— Set exercise A —
Please format the records as a Markdown table with the columns Row and Line, starting at the line that contains "Toggle bold formatting with N button" and ending at the line that contains "Action: [x=861, y=19]". Number each row and leave out blank lines.
##### Document passage
Summary
Running coverage with branch coverage enabled on PyPy results in a ~20x slowdown compared to CPython (3.5-5+ minutes vs ~15 seconds for the same test suite). This makes it impractical to enforce coverage on PyPy in CI.
You can view my experiments in the PR to my repository (commits starting at d91abf2c8fdb6ca7c89cd18c90bcb666c09b951f and ending at 9fbe0d4999b66a53a0dfdf2f0ef1bd5b7e235416).
Environment
- coverage version: 7.6.1
- PyPy versions tested: pypy3.9 (7.3.16), pypy3.10 (7.3.19), pypy3.11 (7.3.21)
- CPython baseline: 3.8-3.15
- OS: macOS, Ubuntu, Windows (all three affected equally)
- Test runner: pytest 8.3.5 + pytest-xdist 3.8.0 (
-n auto)
- Coverage config:
[tool.coverage.run]
branch = true
parallel = true
plugins = ["coverage_pyver_pragma"]
source = ["suby"]
The project
suby is a small subprocess wrapper library (~330 statements, ~105 branches). The test suite has 341 tests. Most tests spawn a short-lived child process via subprocess.Popen.
On CPython, the full test suite with branch coverage and xdist parallelization completes in ~15 seconds.
What happens on PyPy
The same test suite with the same coverage configuration takes 3.5-7 minutes on PyPy, depending on the approach used.
Approach 1: coverage run + .pth file (same as CPython)
COVERAGE_PROCESS_START="pyproject.toml" coverage run -m pytest -n auto
coverage combine
coverage report -m --fail-under=100
With a .pth file bootstrapping coverage.process_startup() in xdist workers, and a pytest_configure hook removing COVERAGE_PROCESS_START from the worker environment to prevent child processes from inheriting it.
Result: ~3.5 minutes (was ~15 seconds on CPython).
Approach 2: pytest-cov
pytest --cov=suby --cov-branch --cov-fail-under=100 -n auto
Result: 5-7 minutes. Even worse because pytest-cov's .pth file (COV_CORE_* env vars) activates coverage in xdist workers at Python startup, and then the pytest-cov plugin starts a second coverage instance in the same workers, resulting in double tracing.
Approach 3: Single-process (no xdist)
We also tried running without xdist to avoid the .pth subprocess overhead entirely. This was still dramatically slower than CPython, confirming that the tracing itself (not subprocess bootstrap) is the bottleneck.
Root cause analysis
We traced the slowdown to coverage's line/branch tracer running as pure Python on PyPy (no C extension). Specifically:
-
sys.settrace overhead: On CPython, coverage uses a C-based tracer. On PyPy, it falls back to a pure Python tracer. Every line of executed code (including pytest framework code, not just the measured source) passes through this tracer.
-
Branch coverage amplifies the cost: With branch = true, the tracer does additional work per line to track branch transitions. On CPython's C tracer this is negligible; on PyPy's pure Python tracer it's expensive.
-
source filtering doesn't help enough: Even with source = ["suby"] limiting coverage measurement to a small package, the sys.settrace callback still fires for ALL executed code. The filtering happens inside the callback, but the call overhead remains.
##########
##### Records shown
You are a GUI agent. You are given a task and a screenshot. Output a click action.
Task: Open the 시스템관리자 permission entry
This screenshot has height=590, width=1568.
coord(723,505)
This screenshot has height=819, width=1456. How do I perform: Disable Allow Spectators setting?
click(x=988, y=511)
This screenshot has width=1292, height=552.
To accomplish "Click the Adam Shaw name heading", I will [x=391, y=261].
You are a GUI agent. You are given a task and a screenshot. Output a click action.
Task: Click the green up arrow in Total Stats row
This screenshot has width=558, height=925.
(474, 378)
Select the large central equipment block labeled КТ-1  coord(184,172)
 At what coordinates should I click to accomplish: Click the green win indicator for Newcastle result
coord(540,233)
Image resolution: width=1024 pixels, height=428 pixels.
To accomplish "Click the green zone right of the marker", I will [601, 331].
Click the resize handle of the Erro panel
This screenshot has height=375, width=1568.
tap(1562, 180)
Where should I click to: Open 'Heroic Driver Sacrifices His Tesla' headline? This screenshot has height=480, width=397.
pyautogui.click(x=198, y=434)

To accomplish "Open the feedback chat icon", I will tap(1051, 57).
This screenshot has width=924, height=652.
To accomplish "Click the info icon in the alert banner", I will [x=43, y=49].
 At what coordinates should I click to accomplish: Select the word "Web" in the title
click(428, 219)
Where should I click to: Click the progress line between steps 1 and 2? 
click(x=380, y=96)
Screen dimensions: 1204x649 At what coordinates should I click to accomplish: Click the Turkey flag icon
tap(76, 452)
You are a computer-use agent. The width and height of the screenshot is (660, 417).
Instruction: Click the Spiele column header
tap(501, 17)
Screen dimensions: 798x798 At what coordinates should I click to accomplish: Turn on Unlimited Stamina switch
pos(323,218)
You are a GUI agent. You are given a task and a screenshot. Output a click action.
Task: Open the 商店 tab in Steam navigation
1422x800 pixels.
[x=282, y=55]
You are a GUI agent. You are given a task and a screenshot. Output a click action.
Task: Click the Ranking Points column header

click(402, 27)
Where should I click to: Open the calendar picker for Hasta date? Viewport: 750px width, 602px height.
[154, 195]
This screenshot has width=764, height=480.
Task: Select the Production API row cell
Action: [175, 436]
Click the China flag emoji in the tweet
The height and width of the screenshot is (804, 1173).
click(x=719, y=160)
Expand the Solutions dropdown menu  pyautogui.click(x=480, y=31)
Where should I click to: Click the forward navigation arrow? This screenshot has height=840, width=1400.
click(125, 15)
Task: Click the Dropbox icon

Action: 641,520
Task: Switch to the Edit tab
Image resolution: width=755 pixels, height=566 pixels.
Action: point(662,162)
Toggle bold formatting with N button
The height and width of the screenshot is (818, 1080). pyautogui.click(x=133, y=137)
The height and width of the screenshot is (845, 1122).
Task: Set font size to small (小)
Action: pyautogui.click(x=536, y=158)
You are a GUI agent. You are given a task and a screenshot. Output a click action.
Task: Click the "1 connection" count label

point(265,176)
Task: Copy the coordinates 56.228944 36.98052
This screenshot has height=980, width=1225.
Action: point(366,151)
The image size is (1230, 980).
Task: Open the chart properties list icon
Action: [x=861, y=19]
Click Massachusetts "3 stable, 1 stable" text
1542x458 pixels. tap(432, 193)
##########
— Set exercise B —
Rewrite the part of the PyPy coverage report starting at "Root cause analysis" and ending at "tracer it's expensive.", replacing "tracer" with "profiler".

— Exercise response A —
| Row | Line |
|---|---|
| 1 | Toggle bold formatting with N button |
| 2 | The height and width of the screenshot is (818, 1080). pyautogui.click(x=133, y=137) |
| 3 | The height and width of the screenshot is (845, 1122). |
| 4 | Task: Set font size to small (小) |
| 5 | Action: pyautogui.click(x=536, y=158) |
| 6 | You are a GUI agent. You are given a task and a screenshot. Output a click action. |
| 7 | Task: Click the "1 connection" count label |
| 8 | point(265,176) |
| 9 | Task: Copy the coordinates 56.228944 36.98052 |
| 10 | This screenshot has height=980, width=1225. |
| 11 | Action: point(366,151) |
| 12 | The image size is (1230, 980). |
| 13 | Task: Open the chart properties list icon |
| 14 | Action: [x=861, y=19] |

— Exercise response B —
Root cause analysis
We traced the slowdown to coverage's line/branch profiler running as pure Python on PyPy (no C extension). Specifically:
-
sys.settrace overhead: On CPython, coverage uses a C-based profiler. On PyPy, it falls back to a pure Python profiler. Every line of executed code (including pytest framework code, not just the measured source) passes through this profiler.
-
Branch coverage amplifies the cost: With branch = true, the profiler does additional work per line to track branch transitions. On CPython's C profiler this is negligible; on PyPy's pure Python profiler it's expensive.